Exercise details: Everything below from the line with "The height and width of the screenshot is (812, 1500)." to the last line, both included, is to be written out exactly, with nothing added.

····················

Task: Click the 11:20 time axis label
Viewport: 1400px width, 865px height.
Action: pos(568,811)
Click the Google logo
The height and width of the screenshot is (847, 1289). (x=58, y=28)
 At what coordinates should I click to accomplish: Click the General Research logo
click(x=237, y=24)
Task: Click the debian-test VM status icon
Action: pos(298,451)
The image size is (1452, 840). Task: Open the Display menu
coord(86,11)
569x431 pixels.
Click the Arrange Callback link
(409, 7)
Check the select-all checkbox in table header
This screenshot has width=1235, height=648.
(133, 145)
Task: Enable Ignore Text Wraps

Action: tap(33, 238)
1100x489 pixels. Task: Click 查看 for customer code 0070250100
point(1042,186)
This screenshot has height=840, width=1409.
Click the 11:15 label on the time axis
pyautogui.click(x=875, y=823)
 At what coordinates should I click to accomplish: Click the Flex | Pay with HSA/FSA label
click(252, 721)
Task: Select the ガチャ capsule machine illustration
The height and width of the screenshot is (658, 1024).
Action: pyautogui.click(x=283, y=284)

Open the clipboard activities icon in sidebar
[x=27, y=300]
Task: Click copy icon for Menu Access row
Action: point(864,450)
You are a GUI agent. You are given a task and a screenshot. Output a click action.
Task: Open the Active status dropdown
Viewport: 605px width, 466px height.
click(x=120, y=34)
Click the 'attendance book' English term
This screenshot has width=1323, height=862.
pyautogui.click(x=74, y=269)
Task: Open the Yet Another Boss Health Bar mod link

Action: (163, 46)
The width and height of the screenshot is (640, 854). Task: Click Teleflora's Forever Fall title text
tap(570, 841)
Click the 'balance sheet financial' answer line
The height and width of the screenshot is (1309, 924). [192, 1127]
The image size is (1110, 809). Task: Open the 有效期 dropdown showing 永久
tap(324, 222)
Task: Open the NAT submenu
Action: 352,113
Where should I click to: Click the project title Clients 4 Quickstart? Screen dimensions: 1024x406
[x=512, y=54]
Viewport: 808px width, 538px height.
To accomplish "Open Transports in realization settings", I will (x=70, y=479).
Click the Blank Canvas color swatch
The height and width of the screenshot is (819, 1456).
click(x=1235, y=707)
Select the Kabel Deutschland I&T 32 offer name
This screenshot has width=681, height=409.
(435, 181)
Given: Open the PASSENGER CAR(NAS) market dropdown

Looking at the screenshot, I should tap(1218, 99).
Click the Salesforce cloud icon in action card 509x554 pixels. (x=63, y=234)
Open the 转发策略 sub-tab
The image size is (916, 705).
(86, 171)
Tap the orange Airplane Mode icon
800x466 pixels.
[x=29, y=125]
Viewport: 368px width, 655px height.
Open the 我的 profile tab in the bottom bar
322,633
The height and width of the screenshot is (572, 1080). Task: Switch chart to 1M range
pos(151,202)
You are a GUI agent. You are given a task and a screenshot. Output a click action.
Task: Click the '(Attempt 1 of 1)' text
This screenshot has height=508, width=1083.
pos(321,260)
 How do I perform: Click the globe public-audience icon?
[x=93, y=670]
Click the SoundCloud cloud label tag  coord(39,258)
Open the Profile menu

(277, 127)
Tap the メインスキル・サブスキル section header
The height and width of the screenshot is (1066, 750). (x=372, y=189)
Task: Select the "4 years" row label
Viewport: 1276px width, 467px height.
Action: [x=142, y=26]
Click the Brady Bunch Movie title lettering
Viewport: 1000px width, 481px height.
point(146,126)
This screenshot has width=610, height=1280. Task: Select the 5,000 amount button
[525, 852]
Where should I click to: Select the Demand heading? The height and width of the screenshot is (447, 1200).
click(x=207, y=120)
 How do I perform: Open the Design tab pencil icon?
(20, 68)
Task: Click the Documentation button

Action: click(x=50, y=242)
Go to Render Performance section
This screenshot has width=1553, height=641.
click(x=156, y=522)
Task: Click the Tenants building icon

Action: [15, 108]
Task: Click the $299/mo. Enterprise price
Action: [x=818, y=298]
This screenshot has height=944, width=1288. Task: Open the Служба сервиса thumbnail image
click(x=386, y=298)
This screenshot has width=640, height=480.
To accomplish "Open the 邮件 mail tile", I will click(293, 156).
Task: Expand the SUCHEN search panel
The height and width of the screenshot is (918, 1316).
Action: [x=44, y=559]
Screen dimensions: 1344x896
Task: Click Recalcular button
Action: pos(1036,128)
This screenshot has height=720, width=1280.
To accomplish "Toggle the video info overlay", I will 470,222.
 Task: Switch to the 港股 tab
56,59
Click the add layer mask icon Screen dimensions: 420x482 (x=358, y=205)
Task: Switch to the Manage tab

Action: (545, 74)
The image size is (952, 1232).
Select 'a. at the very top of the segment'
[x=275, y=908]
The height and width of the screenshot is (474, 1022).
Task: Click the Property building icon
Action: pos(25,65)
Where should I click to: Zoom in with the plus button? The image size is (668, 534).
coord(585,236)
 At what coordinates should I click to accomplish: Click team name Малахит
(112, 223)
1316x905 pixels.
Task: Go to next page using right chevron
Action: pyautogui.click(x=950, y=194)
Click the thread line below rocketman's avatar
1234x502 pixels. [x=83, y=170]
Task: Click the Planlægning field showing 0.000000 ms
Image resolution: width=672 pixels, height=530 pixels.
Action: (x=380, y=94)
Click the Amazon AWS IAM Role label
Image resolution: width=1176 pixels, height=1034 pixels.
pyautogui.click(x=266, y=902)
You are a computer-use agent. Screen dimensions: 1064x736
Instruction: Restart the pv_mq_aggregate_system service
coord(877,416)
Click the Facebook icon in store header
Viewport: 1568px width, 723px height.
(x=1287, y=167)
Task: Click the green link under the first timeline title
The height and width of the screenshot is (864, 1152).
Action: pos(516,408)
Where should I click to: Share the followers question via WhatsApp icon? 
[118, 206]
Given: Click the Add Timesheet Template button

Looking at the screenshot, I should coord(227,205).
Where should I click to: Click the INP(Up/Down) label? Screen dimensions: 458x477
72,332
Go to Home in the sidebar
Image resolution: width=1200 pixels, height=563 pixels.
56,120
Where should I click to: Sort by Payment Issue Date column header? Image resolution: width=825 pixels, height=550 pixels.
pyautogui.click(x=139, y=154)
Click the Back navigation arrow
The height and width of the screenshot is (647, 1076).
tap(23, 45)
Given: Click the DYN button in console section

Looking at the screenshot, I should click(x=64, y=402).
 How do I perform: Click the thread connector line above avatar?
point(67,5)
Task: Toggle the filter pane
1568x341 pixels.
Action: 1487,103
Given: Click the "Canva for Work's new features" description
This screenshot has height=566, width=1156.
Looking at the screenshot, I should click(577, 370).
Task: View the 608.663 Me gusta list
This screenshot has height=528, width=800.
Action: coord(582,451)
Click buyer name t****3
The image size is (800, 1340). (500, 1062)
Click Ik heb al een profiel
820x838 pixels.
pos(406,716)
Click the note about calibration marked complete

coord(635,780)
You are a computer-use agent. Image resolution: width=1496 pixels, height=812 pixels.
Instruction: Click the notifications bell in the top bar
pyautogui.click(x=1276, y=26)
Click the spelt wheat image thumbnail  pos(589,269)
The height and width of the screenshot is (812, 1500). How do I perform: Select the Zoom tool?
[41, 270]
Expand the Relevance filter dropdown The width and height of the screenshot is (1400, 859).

····················

Solution to this task:
The height and width of the screenshot is (812, 1500). How do I perform: Select the Zoom tool?
[41, 270]
Expand the Relevance filter dropdown The width and height of the screenshot is (1400, 859).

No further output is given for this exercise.